Saved entries:
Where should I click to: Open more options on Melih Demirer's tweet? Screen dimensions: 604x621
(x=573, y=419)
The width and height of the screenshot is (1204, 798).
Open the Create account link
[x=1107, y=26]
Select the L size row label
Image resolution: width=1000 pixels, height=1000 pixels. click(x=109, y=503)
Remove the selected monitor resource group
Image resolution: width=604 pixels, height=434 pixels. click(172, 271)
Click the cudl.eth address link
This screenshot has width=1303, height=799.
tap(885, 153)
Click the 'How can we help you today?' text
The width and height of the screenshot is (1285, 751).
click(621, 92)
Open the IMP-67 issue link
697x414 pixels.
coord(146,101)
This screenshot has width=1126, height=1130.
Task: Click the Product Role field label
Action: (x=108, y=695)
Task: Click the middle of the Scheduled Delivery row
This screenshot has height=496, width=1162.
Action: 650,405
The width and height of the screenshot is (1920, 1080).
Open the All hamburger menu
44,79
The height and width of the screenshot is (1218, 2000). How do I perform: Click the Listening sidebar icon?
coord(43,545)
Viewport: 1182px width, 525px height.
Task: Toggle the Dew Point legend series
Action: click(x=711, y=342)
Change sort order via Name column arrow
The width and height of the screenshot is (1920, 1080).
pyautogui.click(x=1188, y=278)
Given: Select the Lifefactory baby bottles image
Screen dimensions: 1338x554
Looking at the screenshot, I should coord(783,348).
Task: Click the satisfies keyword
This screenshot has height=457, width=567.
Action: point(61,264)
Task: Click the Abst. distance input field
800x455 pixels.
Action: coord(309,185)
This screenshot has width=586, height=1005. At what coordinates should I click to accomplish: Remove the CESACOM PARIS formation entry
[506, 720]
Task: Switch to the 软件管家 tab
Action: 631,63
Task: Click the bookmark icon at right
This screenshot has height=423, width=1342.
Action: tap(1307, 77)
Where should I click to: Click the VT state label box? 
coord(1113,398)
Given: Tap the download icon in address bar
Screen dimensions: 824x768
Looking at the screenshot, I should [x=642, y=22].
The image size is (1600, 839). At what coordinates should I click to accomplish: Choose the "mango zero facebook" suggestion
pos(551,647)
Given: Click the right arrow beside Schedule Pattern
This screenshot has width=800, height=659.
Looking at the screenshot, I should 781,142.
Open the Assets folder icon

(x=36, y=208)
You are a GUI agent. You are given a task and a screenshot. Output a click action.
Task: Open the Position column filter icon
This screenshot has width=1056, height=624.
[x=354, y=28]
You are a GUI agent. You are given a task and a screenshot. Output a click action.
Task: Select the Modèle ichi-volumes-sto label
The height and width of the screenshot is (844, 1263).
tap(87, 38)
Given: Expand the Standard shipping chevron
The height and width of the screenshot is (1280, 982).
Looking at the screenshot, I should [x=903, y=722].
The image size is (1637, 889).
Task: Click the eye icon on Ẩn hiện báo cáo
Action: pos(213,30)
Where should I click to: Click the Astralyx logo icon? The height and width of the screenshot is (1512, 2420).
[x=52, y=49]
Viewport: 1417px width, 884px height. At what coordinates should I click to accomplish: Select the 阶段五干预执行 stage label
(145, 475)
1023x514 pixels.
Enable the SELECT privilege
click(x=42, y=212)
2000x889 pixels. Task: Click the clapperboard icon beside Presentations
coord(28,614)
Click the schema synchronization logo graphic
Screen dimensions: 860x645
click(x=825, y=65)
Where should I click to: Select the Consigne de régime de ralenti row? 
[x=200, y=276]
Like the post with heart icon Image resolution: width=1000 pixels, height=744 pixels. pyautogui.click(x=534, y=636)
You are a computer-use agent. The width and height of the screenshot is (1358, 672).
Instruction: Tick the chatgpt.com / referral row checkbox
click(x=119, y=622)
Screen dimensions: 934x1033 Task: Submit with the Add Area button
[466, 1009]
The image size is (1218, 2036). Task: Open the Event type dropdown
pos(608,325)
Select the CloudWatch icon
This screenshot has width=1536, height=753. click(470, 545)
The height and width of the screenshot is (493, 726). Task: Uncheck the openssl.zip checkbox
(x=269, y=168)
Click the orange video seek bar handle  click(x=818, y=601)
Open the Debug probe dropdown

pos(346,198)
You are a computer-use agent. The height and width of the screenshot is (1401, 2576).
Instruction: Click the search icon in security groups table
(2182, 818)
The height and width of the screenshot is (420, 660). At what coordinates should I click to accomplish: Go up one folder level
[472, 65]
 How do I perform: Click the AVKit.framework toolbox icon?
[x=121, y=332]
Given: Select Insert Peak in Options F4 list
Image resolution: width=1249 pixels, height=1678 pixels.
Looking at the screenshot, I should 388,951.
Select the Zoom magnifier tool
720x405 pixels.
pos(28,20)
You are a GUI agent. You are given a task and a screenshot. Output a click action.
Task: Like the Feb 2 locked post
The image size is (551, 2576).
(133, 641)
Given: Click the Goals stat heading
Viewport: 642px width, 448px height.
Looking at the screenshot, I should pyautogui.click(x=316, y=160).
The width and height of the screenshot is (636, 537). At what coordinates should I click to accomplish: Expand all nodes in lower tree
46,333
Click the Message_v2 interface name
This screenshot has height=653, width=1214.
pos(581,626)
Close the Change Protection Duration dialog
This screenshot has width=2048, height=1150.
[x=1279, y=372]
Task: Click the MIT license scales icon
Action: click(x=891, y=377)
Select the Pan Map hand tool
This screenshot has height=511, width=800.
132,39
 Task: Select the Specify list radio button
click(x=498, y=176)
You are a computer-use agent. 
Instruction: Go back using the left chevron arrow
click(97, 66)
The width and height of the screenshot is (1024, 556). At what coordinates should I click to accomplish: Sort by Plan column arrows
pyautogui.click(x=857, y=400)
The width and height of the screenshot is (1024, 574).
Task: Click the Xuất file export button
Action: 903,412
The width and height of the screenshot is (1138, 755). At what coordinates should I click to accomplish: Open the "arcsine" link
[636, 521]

## Task details
All entries must be printed exactly, with nothing omitted.

## Your response
Where should I click to: Open more options on Melih Demirer's tweet? Screen dimensions: 604x621
(x=573, y=419)
The width and height of the screenshot is (1204, 798).
Open the Create account link
[x=1107, y=26]
Select the L size row label
Image resolution: width=1000 pixels, height=1000 pixels. click(x=109, y=503)
Remove the selected monitor resource group
Image resolution: width=604 pixels, height=434 pixels. click(172, 271)
Click the cudl.eth address link
This screenshot has width=1303, height=799.
tap(885, 153)
Click the 'How can we help you today?' text
The width and height of the screenshot is (1285, 751).
click(621, 92)
Open the IMP-67 issue link
697x414 pixels.
coord(146,101)
This screenshot has width=1126, height=1130.
Task: Click the Product Role field label
Action: (x=108, y=695)
Task: Click the middle of the Scheduled Delivery row
This screenshot has height=496, width=1162.
Action: 650,405
The width and height of the screenshot is (1920, 1080).
Open the All hamburger menu
44,79
The height and width of the screenshot is (1218, 2000). How do I perform: Click the Listening sidebar icon?
coord(43,545)
Viewport: 1182px width, 525px height.
Task: Toggle the Dew Point legend series
Action: click(x=711, y=342)
Change sort order via Name column arrow
The width and height of the screenshot is (1920, 1080).
pyautogui.click(x=1188, y=278)
Given: Select the Lifefactory baby bottles image
Screen dimensions: 1338x554
Looking at the screenshot, I should coord(783,348).
Task: Click the satisfies keyword
This screenshot has height=457, width=567.
Action: point(61,264)
Task: Click the Abst. distance input field
800x455 pixels.
Action: coord(309,185)
This screenshot has width=586, height=1005. At what coordinates should I click to accomplish: Remove the CESACOM PARIS formation entry
[506, 720]
Task: Switch to the 软件管家 tab
Action: 631,63
Task: Click the bookmark icon at right
This screenshot has height=423, width=1342.
Action: tap(1307, 77)
Where should I click to: Click the VT state label box? 
coord(1113,398)
Given: Tap the download icon in address bar
Screen dimensions: 824x768
Looking at the screenshot, I should [x=642, y=22].
The image size is (1600, 839). At what coordinates should I click to accomplish: Choose the "mango zero facebook" suggestion
pos(551,647)
Given: Click the right arrow beside Schedule Pattern
This screenshot has width=800, height=659.
Looking at the screenshot, I should 781,142.
Open the Assets folder icon

(x=36, y=208)
You are a GUI agent. You are given a task and a screenshot. Output a click action.
Task: Open the Position column filter icon
This screenshot has width=1056, height=624.
[x=354, y=28]
You are a GUI agent. You are given a task and a screenshot. Output a click action.
Task: Select the Modèle ichi-volumes-sto label
The height and width of the screenshot is (844, 1263).
tap(87, 38)
Given: Expand the Standard shipping chevron
The height and width of the screenshot is (1280, 982).
Looking at the screenshot, I should [x=903, y=722].
The image size is (1637, 889).
Task: Click the eye icon on Ẩn hiện báo cáo
Action: pos(213,30)
Where should I click to: Click the Astralyx logo icon? The height and width of the screenshot is (1512, 2420).
[x=52, y=49]
Viewport: 1417px width, 884px height. At what coordinates should I click to accomplish: Select the 阶段五干预执行 stage label
(145, 475)
1023x514 pixels.
Enable the SELECT privilege
click(x=42, y=212)
2000x889 pixels. Task: Click the clapperboard icon beside Presentations
coord(28,614)
Click the schema synchronization logo graphic
Screen dimensions: 860x645
click(x=825, y=65)
Where should I click to: Select the Consigne de régime de ralenti row? 
[x=200, y=276]
Like the post with heart icon Image resolution: width=1000 pixels, height=744 pixels. pyautogui.click(x=534, y=636)
You are a computer-use agent. The width and height of the screenshot is (1358, 672).
Instruction: Tick the chatgpt.com / referral row checkbox
click(x=119, y=622)
Screen dimensions: 934x1033 Task: Submit with the Add Area button
[466, 1009]
The image size is (1218, 2036). Task: Open the Event type dropdown
pos(608,325)
Select the CloudWatch icon
This screenshot has width=1536, height=753. click(470, 545)
The height and width of the screenshot is (493, 726). Task: Uncheck the openssl.zip checkbox
(x=269, y=168)
Click the orange video seek bar handle  click(x=818, y=601)
Open the Debug probe dropdown

pos(346,198)
You are a computer-use agent. The height and width of the screenshot is (1401, 2576).
Instruction: Click the search icon in security groups table
(2182, 818)
The height and width of the screenshot is (420, 660). At what coordinates should I click to accomplish: Go up one folder level
[472, 65]
 How do I perform: Click the AVKit.framework toolbox icon?
[x=121, y=332]
Given: Select Insert Peak in Options F4 list
Image resolution: width=1249 pixels, height=1678 pixels.
Looking at the screenshot, I should 388,951.
Select the Zoom magnifier tool
720x405 pixels.
pos(28,20)
You are a GUI agent. You are given a task and a screenshot. Output a click action.
Task: Like the Feb 2 locked post
The image size is (551, 2576).
(133, 641)
Given: Click the Goals stat heading
Viewport: 642px width, 448px height.
Looking at the screenshot, I should pyautogui.click(x=316, y=160).
The width and height of the screenshot is (636, 537). At what coordinates should I click to accomplish: Expand all nodes in lower tree
46,333
Click the Message_v2 interface name
This screenshot has height=653, width=1214.
pos(581,626)
Close the Change Protection Duration dialog
This screenshot has width=2048, height=1150.
[x=1279, y=372]
Task: Click the MIT license scales icon
Action: click(x=891, y=377)
Select the Pan Map hand tool
This screenshot has height=511, width=800.
132,39
 Task: Select the Specify list radio button
click(x=498, y=176)
You are a computer-use agent. 
Instruction: Go back using the left chevron arrow
click(97, 66)
The width and height of the screenshot is (1024, 556). At what coordinates should I click to accomplish: Sort by Plan column arrows
pyautogui.click(x=857, y=400)
The width and height of the screenshot is (1024, 574).
Task: Click the Xuất file export button
Action: 903,412
The width and height of the screenshot is (1138, 755). At what coordinates should I click to accomplish: Open the "arcsine" link
[636, 521]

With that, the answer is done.